→ **YOUR ASSIGNMENT**
Among the records below, find the line that has "2100x1164 pixels."; from there, give the lines again exactly, and stop after the line that has "Uncheck the Show extracted files checkbox".

→ **SUPPLIED RECORDS**
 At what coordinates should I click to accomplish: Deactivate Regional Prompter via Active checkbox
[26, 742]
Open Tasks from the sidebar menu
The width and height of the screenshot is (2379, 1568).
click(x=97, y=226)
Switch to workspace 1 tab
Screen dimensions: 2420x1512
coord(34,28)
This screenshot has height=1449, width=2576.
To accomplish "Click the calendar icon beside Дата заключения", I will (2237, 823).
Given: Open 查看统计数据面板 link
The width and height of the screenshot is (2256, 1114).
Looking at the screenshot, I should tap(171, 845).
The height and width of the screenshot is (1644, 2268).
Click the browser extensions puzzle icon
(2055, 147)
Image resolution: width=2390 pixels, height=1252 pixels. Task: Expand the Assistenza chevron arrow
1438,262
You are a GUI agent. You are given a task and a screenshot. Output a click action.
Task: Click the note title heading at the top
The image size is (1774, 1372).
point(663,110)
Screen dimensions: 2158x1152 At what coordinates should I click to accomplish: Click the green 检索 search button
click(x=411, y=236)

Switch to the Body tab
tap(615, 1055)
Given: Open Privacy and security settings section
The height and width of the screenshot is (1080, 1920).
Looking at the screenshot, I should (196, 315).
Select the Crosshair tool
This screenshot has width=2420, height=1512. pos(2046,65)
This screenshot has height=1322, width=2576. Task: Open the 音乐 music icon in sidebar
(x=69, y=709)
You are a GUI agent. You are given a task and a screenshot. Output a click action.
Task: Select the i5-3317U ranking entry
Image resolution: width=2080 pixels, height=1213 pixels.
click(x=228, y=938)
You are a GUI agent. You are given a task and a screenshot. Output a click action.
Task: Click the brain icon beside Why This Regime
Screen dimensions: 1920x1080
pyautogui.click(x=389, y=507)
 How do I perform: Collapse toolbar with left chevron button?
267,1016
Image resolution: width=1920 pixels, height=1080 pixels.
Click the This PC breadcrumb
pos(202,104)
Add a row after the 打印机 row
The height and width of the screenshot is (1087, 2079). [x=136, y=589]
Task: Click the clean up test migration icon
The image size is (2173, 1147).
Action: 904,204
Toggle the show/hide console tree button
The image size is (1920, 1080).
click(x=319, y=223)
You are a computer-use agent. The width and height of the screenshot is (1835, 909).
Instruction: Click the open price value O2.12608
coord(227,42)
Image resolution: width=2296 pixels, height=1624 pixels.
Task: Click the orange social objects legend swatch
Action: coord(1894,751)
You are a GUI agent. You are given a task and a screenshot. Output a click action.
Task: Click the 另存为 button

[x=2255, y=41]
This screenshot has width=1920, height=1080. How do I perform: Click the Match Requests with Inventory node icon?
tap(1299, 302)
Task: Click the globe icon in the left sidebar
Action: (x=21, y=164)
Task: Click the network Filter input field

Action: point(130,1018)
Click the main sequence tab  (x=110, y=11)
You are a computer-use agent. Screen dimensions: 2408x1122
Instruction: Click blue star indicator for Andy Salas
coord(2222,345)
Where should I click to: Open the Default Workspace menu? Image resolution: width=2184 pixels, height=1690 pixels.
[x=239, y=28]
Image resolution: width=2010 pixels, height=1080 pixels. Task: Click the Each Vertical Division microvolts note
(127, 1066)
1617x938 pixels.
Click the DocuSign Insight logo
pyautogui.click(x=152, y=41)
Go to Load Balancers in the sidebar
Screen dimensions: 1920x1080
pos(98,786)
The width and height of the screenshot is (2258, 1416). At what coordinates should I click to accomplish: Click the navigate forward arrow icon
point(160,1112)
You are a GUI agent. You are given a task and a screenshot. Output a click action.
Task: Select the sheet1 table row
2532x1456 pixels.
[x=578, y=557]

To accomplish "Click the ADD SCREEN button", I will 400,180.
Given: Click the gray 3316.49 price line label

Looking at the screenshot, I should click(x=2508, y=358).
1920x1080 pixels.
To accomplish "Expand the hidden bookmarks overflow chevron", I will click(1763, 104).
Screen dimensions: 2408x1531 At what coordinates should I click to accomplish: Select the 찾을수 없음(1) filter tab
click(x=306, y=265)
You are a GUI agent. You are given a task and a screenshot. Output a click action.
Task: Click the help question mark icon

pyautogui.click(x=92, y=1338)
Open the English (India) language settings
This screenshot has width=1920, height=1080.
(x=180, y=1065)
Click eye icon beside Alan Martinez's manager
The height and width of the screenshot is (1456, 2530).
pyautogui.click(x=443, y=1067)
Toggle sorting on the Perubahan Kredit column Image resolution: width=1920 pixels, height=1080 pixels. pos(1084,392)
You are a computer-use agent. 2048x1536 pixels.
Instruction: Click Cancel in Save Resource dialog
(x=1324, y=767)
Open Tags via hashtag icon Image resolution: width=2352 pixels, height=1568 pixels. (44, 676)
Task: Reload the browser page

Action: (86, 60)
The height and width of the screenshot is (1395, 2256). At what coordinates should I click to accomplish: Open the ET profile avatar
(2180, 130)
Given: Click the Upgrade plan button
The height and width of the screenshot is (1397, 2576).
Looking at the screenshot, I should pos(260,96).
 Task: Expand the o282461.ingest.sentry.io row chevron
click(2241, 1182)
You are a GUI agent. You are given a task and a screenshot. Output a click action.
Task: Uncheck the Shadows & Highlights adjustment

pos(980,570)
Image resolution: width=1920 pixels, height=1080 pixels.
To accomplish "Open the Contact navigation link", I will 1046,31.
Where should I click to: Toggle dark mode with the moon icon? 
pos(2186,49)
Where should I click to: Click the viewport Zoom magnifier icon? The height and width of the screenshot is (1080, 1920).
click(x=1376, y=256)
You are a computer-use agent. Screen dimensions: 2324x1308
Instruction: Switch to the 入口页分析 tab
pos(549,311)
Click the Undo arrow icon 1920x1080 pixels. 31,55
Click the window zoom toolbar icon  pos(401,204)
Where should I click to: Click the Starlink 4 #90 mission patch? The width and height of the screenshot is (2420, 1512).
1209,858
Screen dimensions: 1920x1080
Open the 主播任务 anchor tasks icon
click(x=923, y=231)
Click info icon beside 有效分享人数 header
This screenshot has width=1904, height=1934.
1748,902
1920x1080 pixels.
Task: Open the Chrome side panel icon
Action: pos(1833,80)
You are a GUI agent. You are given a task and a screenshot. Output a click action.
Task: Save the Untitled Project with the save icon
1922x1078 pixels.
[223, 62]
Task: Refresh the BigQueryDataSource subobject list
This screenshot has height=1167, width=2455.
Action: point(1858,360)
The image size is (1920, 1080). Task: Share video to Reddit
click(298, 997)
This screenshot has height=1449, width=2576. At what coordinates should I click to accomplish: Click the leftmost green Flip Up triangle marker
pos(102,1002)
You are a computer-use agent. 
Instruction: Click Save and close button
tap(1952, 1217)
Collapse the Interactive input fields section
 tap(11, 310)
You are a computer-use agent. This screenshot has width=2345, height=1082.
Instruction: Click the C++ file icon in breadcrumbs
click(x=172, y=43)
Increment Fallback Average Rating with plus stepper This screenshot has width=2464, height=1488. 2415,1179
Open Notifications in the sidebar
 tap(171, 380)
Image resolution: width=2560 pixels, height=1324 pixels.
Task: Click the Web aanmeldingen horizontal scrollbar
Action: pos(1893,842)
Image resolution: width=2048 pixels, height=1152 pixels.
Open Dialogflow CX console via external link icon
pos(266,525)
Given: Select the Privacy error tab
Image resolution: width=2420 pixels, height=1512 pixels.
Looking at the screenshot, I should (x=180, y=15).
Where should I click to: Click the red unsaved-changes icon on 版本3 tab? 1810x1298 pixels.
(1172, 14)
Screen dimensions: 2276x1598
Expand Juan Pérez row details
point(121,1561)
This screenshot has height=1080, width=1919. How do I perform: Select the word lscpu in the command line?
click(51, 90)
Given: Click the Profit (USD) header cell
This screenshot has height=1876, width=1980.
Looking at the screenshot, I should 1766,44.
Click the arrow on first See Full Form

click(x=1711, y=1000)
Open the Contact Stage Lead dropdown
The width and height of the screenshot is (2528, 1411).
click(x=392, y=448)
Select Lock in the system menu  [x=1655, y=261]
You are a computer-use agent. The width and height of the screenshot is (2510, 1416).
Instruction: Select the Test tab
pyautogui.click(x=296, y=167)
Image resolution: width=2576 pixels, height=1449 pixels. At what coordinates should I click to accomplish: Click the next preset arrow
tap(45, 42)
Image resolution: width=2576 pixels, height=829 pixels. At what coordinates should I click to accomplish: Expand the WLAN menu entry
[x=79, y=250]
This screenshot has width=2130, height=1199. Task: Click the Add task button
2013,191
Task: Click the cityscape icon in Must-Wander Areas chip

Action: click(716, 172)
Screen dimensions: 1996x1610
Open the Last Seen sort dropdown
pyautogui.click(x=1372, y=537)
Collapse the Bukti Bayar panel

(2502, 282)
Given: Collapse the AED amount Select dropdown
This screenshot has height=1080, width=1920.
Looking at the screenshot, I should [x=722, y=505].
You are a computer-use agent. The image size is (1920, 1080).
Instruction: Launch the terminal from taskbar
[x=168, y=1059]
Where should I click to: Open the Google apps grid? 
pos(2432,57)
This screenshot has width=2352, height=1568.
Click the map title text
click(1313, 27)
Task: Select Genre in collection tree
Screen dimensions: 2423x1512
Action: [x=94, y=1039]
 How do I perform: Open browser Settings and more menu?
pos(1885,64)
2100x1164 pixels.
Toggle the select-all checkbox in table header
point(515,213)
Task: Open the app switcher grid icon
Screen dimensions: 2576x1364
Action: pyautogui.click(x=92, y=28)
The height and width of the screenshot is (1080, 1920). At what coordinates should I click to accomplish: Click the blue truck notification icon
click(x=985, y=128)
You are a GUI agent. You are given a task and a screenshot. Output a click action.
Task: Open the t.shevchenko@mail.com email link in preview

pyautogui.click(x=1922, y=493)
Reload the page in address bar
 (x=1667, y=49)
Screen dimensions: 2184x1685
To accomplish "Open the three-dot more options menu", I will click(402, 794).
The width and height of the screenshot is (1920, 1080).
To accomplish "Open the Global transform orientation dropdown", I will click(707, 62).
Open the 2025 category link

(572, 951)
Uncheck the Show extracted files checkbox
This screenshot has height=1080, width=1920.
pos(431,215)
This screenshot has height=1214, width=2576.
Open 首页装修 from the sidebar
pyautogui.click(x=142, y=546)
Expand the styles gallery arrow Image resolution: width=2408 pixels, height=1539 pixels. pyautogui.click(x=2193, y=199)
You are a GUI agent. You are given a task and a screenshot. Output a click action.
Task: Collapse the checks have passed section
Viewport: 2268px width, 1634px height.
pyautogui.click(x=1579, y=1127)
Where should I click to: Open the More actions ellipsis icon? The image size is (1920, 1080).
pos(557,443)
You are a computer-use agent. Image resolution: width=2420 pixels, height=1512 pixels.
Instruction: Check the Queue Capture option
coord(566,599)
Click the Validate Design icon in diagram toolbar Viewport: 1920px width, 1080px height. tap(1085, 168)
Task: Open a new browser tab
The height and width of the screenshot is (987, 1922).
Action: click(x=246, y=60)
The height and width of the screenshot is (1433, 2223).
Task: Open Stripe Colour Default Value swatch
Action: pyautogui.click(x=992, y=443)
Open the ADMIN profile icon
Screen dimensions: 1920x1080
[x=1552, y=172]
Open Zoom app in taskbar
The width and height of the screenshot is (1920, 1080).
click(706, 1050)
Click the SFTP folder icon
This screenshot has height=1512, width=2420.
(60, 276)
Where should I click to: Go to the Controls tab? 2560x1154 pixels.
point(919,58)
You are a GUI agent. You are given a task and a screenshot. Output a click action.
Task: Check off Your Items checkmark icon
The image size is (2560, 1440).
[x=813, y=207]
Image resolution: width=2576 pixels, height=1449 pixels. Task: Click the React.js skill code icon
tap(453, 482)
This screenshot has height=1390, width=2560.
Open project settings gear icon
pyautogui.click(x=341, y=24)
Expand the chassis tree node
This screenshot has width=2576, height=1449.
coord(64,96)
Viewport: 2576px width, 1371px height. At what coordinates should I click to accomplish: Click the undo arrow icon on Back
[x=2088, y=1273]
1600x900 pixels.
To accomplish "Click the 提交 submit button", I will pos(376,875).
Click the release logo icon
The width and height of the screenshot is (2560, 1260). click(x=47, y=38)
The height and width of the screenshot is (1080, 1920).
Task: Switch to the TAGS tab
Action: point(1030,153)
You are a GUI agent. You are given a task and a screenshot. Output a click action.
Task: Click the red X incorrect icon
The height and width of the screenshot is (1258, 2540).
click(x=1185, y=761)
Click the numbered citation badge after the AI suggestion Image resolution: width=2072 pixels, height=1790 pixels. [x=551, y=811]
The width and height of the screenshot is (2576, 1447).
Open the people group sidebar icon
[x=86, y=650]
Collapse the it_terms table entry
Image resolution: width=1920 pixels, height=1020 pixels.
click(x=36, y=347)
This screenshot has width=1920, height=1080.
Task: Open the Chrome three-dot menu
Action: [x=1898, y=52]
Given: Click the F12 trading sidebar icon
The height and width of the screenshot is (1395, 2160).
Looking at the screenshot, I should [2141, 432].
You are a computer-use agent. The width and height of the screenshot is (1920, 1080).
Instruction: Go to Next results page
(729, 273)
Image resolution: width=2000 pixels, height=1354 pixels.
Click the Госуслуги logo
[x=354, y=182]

→ **RESPONSE TO THE EXERCISE**
2100x1164 pixels.
Toggle the select-all checkbox in table header
point(515,213)
Task: Open the app switcher grid icon
Screen dimensions: 2576x1364
Action: pyautogui.click(x=92, y=28)
The height and width of the screenshot is (1080, 1920). At what coordinates should I click to accomplish: Click the blue truck notification icon
click(x=985, y=128)
You are a GUI agent. You are given a task and a screenshot. Output a click action.
Task: Open the t.shevchenko@mail.com email link in preview

pyautogui.click(x=1922, y=493)
Reload the page in address bar
 (x=1667, y=49)
Screen dimensions: 2184x1685
To accomplish "Open the three-dot more options menu", I will click(402, 794).
The width and height of the screenshot is (1920, 1080).
To accomplish "Open the Global transform orientation dropdown", I will click(707, 62).
Open the 2025 category link

(572, 951)
Uncheck the Show extracted files checkbox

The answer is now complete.